Problem to solve ->
Set down again each entry exactly as it reads, pictures excluded.

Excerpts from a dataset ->
--- --- ---

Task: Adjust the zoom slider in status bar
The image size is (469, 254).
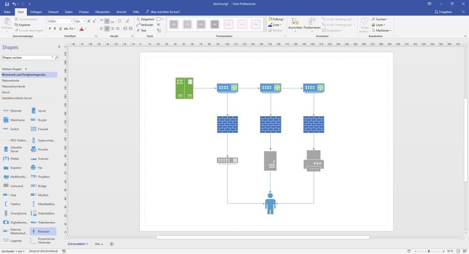Action: (429, 251)
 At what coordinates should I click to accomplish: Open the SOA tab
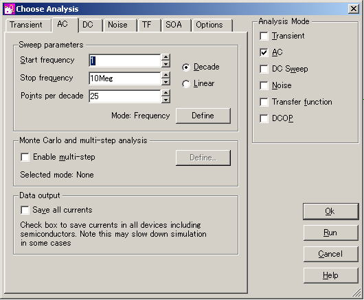(174, 25)
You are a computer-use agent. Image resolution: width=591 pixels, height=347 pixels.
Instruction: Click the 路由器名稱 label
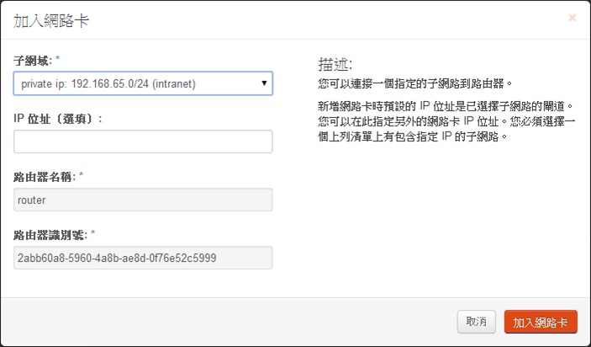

--- --- ---

Result for this exercise ->
Task: Adjust the zoom slider in status bar
The image size is (469, 254).
Action: (429, 251)
 At what coordinates should I click to accomplish: Open the SOA tab
(174, 25)
You are a computer-use agent. Image resolution: width=591 pixels, height=347 pixels.
Instruction: Click the 路由器名稱 label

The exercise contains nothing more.